• Partie 3 : Envol

    Un monde noir, sans lune, sans étoiles : une nuit éternelle.

    Lointaine, incertaine, mais éclatante : une petite lumière.

     

    C'est tout ce que je vois.

     

    Je suis seule ici. J'ai beau regarder dans toutes les directions, je ne vois que du noir. J'ai peur. Je cherche la lumière. Elle semble loin mais je me précipite vers elle sans réfléchir. Je cours aussi vite que je le peux, mais j'ai l'impression de faire du surplace. Je commence à m'affoler. Pourquoi suis-je ici ? Pourquoi suis-je seule ! Je m'élance vers la lumière mais elle s'éloigne à chacun de mes pas. Soudain je trébuche et tombe. La chute est sans fin, je tombe sans pouvoir m'arrêter. Je tombe, je tombe, je tombe...

     

     

     

    • Aile de Pavot !

    Je me réveille en sursaut, et me redresse immédiatement. Poil de Pissenlit est penché sur moi.

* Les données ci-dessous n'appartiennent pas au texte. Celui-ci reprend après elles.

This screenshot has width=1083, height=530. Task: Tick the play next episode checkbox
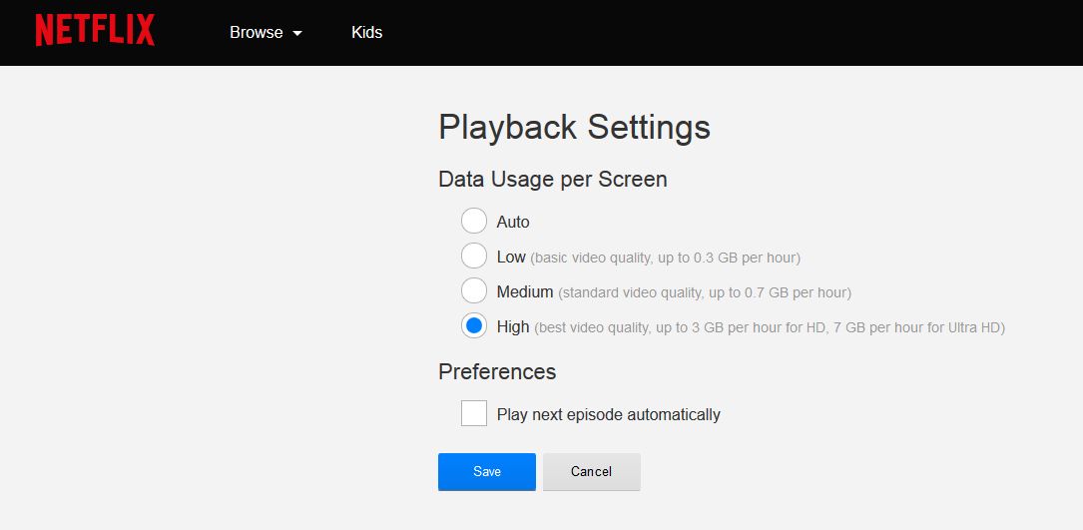pos(474,413)
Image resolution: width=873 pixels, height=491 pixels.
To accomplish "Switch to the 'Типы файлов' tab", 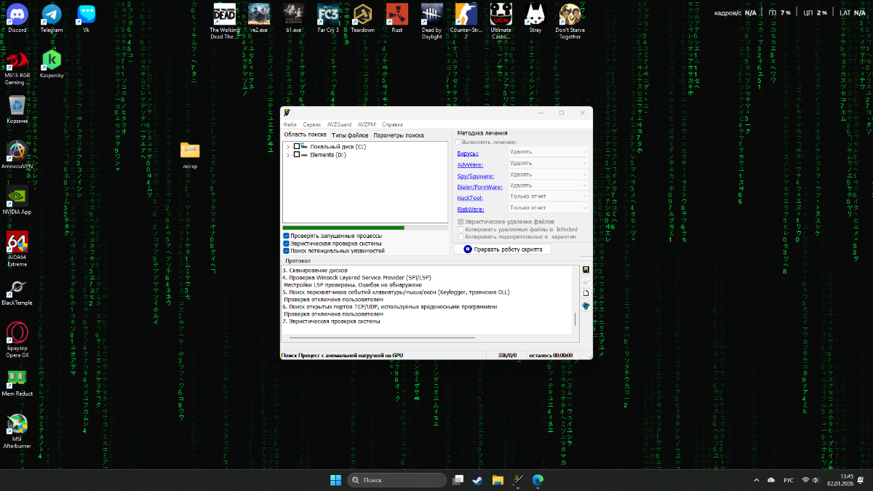I will (x=350, y=135).
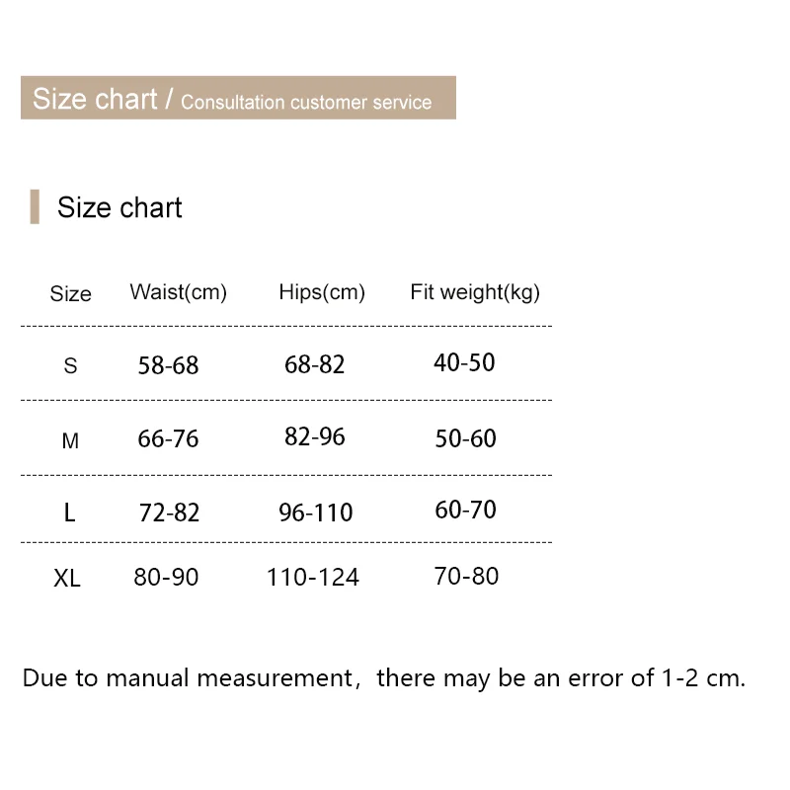Click the 80-90 waist value
The width and height of the screenshot is (790, 790).
click(x=166, y=577)
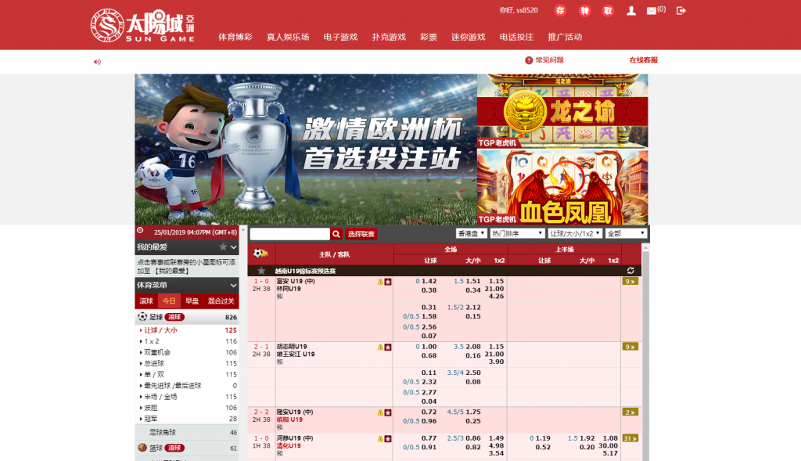Click the logout icon in header
801x461 pixels.
681,11
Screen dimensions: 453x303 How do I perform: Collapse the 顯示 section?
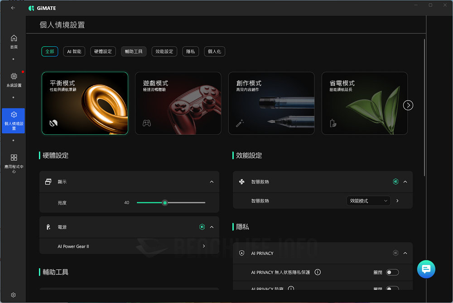[212, 182]
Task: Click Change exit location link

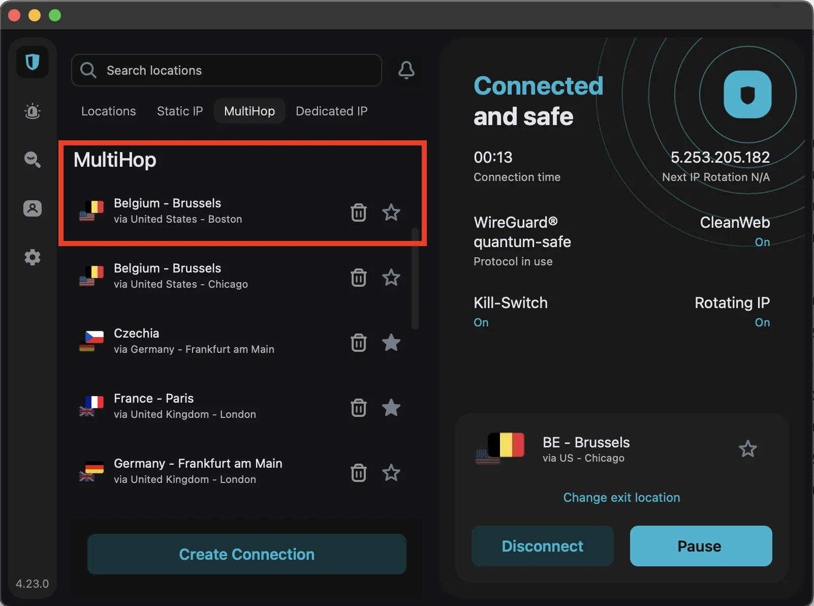Action: tap(621, 497)
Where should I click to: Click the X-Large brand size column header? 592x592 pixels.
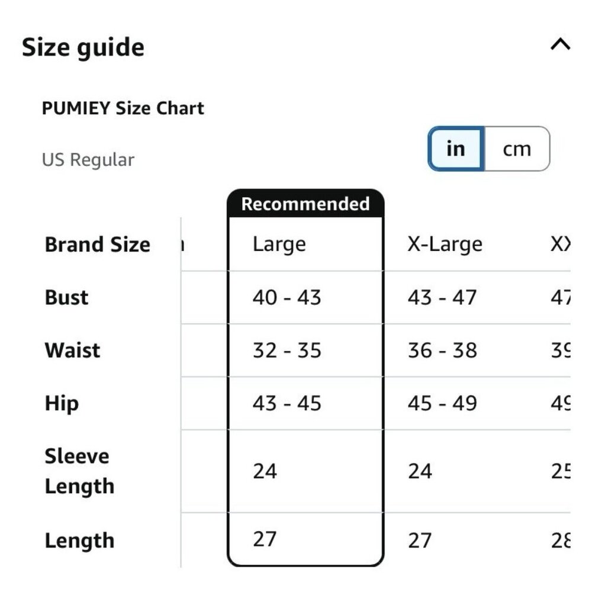point(445,244)
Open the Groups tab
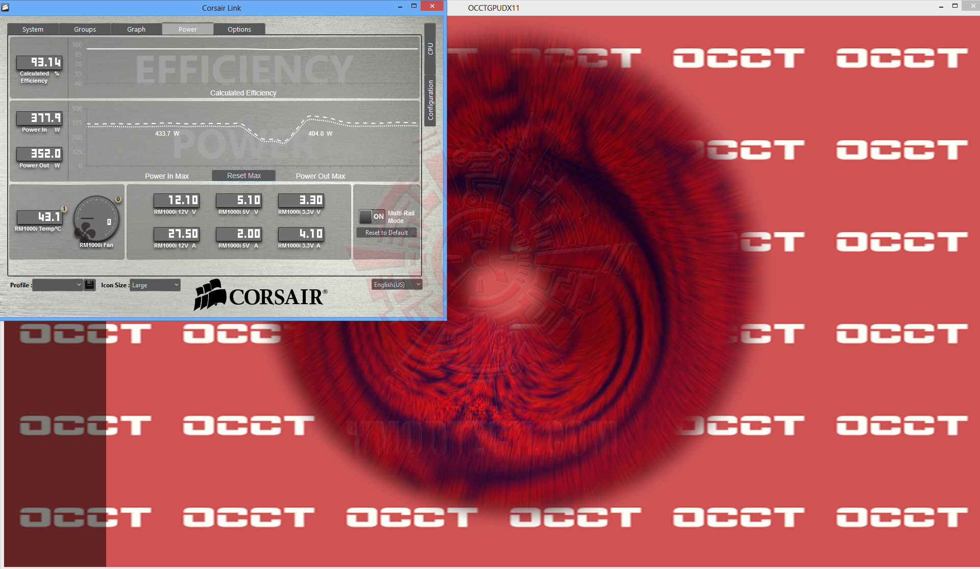Viewport: 980px width, 569px height. [85, 29]
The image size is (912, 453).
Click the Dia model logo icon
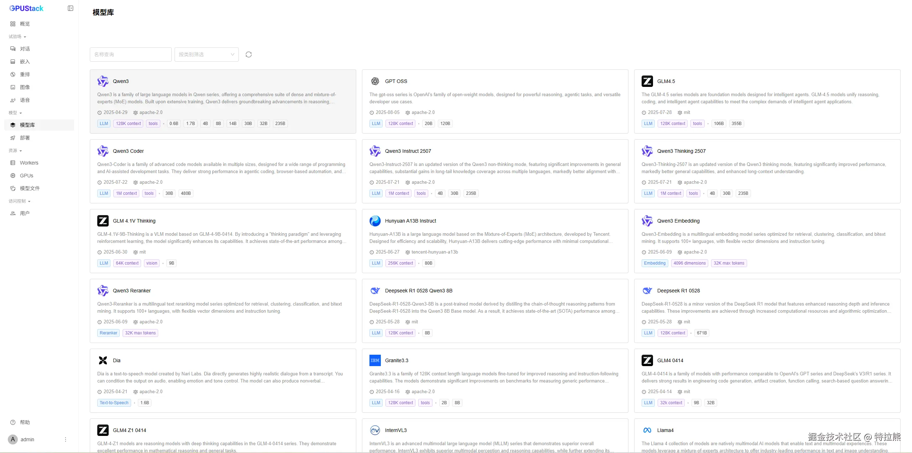(103, 360)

    • Ça va Aile de Pavot ? Tu bougeais beaucoup dans ton sommeil

    • Oui... ça va.

    Je regarde autour de moi. Dans la tanière des guerriers, je suis seule avec Poil de Pissenlit. Dehors, le soleil est déjà haut.

    • Bon, alors tu veux partir chasser avec moi ? propose le guerrier. La patrouille n'est pas encore partie.

    • Pourquoi pas...

    Je me lève et fait une petite toilette puis je suis Poil de Pissenlit qui est déjà sorti du camp. C'est étrange de partir seule car j'ai pris l'habitude d'être toujours accompagnée d'un mentor. Je dépasse les buissons qui nous servent de protection mais Poil de Pissenlit a disparu. Je regarde de tous les côtés, pour tenter de l'apercevoir, quand quelqu'un derrière moi me saute dessus en miaulant. Nous roulons dans la poussière sur quelques mètres, puis je me relève. Mon assaillant n'est autre que Poil de Pissenlit. Le chat blond s'assoit en riant.

    • Alors ? Je t'ai fait peur ?

    Je secoue mon pelage pour faire tomber la terre, puis je le plante mon regard dans le sien.

    • Tu sais bien que je ne peux pas avoir peur.

    • Oui, peut être, mais je pensais que... euh... Désolé ?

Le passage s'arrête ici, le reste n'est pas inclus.